** BEGIN LISTED ENTRIES **

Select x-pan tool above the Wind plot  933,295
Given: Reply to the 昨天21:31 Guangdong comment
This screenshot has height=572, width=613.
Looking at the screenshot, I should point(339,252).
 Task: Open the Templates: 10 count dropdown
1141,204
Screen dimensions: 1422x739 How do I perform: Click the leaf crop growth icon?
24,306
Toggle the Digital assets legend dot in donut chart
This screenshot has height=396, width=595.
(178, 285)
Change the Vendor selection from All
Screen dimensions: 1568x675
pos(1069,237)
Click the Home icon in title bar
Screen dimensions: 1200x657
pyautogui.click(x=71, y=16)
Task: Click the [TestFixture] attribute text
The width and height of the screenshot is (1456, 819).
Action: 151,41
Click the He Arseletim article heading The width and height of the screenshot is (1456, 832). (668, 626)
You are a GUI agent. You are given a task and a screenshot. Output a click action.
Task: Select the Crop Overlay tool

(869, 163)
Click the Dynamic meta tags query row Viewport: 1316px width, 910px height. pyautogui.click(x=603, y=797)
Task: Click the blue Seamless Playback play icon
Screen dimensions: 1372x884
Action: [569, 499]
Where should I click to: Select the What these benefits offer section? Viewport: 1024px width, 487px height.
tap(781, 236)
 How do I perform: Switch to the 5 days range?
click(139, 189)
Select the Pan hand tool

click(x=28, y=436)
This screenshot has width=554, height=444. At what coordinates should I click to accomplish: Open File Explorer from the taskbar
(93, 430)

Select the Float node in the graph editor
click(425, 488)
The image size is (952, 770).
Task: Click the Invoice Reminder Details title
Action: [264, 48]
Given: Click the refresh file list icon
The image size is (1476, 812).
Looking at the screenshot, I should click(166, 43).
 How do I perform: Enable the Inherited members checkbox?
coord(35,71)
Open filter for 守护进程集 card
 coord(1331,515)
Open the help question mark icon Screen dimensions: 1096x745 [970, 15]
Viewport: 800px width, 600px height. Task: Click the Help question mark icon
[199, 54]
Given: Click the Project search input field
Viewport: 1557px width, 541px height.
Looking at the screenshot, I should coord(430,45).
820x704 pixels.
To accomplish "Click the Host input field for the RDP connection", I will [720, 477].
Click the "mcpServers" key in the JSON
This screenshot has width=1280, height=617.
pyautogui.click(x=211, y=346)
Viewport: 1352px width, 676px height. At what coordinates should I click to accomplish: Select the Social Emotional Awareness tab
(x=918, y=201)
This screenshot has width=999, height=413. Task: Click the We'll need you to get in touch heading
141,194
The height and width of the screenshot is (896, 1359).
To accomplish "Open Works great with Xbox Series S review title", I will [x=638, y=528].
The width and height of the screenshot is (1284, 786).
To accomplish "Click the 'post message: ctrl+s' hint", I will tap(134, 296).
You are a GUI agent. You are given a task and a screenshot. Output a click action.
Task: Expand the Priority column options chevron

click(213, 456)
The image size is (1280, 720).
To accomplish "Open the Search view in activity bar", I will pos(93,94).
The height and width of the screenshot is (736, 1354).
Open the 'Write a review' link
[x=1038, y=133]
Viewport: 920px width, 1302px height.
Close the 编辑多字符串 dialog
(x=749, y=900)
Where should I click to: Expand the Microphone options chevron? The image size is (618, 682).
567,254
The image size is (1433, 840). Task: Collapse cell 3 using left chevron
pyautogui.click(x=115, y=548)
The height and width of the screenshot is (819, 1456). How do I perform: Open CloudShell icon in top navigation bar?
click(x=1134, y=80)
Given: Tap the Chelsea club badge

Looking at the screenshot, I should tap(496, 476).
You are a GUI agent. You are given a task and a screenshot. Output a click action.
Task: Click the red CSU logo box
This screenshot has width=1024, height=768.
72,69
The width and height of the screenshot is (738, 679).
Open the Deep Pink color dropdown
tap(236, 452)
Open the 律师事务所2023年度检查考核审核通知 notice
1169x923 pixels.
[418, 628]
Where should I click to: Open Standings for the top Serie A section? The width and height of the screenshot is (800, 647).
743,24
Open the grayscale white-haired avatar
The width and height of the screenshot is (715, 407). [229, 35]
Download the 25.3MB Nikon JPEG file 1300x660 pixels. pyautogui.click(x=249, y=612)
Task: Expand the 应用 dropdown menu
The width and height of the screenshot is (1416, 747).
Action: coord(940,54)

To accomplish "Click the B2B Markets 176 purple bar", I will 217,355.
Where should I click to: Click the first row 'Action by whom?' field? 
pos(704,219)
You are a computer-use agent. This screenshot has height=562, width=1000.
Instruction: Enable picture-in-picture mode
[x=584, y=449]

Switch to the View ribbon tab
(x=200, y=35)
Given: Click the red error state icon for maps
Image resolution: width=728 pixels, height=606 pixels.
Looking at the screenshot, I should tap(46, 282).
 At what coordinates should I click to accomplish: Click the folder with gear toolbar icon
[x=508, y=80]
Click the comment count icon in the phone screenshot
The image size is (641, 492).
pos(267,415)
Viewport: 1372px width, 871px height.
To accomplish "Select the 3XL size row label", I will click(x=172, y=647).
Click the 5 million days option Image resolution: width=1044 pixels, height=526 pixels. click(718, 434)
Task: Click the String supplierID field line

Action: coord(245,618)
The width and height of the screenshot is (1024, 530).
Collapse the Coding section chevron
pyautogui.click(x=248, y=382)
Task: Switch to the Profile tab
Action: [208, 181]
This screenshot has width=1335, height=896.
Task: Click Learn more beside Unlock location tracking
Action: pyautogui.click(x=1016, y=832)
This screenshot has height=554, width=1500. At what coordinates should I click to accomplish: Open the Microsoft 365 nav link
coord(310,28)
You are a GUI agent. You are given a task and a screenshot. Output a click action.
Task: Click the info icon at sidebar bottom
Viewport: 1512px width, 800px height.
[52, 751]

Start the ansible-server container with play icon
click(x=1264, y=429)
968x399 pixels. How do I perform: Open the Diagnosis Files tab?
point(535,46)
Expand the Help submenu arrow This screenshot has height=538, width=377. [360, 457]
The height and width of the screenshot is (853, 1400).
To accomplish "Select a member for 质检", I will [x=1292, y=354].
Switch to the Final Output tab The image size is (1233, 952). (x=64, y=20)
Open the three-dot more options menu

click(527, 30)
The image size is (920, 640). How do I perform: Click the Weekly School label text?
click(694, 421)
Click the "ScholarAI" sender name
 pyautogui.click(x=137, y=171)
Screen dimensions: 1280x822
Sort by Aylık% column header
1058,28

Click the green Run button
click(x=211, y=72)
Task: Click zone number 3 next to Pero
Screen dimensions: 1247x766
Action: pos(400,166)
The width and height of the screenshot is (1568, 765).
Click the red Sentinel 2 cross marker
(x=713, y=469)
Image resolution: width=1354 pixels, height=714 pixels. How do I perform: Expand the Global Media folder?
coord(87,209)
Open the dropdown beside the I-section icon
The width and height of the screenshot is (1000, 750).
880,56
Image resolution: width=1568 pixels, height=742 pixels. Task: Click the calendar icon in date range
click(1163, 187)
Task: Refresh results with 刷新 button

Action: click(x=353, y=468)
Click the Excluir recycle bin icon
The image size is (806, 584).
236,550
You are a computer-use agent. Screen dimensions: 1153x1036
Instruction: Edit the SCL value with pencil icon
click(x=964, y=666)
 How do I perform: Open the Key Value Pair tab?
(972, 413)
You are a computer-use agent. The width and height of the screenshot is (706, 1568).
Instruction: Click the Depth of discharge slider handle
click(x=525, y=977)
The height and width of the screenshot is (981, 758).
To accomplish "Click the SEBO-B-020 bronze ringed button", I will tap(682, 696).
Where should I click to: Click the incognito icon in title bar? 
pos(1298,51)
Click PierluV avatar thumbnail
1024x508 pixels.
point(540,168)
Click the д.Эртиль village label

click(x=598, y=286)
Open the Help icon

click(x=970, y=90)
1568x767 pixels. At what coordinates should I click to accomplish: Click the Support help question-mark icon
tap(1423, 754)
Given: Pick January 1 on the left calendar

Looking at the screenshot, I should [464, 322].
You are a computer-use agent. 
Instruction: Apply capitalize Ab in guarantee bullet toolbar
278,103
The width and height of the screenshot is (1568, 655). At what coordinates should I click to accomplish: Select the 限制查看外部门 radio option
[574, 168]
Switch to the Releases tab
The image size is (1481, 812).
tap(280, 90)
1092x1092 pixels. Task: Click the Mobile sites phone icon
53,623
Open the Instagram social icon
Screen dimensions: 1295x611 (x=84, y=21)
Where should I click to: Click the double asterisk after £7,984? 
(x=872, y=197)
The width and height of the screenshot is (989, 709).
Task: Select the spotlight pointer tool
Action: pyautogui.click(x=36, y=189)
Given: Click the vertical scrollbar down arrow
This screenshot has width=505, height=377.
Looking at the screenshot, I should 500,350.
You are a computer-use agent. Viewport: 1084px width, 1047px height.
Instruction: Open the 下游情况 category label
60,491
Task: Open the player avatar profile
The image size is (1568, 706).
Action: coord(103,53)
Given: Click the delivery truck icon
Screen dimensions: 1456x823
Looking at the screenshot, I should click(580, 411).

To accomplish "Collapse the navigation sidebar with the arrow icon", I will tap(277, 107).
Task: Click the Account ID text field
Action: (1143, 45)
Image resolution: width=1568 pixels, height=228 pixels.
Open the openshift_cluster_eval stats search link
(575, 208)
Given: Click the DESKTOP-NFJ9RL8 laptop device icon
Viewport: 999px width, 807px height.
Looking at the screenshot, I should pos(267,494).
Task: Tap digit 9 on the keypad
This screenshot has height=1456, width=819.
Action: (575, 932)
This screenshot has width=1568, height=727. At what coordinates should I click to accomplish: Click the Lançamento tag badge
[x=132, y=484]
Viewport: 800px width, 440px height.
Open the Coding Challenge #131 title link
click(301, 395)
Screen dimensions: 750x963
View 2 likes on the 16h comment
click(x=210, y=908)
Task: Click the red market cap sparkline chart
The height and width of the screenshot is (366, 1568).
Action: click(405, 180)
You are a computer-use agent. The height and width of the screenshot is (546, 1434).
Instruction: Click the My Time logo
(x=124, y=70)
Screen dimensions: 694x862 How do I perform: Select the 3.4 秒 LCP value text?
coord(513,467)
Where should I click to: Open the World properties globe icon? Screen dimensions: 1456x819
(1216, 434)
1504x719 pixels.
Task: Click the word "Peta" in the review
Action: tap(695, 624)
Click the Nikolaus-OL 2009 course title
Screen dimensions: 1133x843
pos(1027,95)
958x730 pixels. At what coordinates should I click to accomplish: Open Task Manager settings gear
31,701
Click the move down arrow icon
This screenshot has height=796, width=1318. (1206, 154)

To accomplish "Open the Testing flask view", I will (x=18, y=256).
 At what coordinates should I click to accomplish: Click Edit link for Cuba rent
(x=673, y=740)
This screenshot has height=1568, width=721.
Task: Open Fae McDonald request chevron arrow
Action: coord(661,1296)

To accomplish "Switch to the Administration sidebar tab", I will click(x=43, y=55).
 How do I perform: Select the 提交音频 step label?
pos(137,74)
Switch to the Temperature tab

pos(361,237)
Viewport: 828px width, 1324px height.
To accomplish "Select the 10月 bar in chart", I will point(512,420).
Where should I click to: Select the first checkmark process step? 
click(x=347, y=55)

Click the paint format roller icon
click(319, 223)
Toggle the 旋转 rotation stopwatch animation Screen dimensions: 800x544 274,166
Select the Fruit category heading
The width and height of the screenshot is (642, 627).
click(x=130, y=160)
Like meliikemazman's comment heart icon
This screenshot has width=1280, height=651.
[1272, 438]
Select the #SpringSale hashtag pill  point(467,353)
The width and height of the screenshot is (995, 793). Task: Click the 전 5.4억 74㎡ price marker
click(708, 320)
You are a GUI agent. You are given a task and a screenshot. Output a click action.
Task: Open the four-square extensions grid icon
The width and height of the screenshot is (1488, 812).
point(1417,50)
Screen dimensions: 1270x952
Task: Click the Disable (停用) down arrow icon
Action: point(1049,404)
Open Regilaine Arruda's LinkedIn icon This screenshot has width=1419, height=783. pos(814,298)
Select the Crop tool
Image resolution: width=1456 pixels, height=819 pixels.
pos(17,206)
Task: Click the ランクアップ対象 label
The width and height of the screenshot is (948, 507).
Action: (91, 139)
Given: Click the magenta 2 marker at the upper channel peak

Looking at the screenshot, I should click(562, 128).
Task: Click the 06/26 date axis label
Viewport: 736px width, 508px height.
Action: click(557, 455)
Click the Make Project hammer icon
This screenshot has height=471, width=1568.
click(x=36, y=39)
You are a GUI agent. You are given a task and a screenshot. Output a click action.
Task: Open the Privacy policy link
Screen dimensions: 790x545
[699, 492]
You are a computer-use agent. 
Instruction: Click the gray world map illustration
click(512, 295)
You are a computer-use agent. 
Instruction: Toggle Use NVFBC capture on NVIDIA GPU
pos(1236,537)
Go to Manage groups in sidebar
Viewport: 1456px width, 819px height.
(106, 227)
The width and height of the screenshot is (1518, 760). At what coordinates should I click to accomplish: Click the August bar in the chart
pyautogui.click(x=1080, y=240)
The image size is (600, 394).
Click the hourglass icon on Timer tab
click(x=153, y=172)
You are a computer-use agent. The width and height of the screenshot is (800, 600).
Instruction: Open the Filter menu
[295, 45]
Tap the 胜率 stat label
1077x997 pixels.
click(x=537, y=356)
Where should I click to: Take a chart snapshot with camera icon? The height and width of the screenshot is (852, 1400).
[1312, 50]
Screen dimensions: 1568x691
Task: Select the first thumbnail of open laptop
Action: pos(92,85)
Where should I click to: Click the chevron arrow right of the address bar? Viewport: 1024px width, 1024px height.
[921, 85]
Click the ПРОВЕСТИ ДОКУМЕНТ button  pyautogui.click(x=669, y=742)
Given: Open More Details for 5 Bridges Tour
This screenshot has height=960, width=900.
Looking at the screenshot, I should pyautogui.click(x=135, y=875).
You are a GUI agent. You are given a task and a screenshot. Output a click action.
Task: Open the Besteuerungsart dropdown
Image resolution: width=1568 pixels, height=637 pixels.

** END LISTED ENTRIES **

• **SHORT TASK**
Reproduce without changes the part of the records that opens with the line containing "Select the Crop tool" and closes with the line containing "Action: (91, 139)", both of those lines included.

• **EXERCISE ANSWER**
Select the Crop tool
Image resolution: width=1456 pixels, height=819 pixels.
pos(17,206)
Task: Click the ランクアップ対象 label
The width and height of the screenshot is (948, 507).
Action: (91, 139)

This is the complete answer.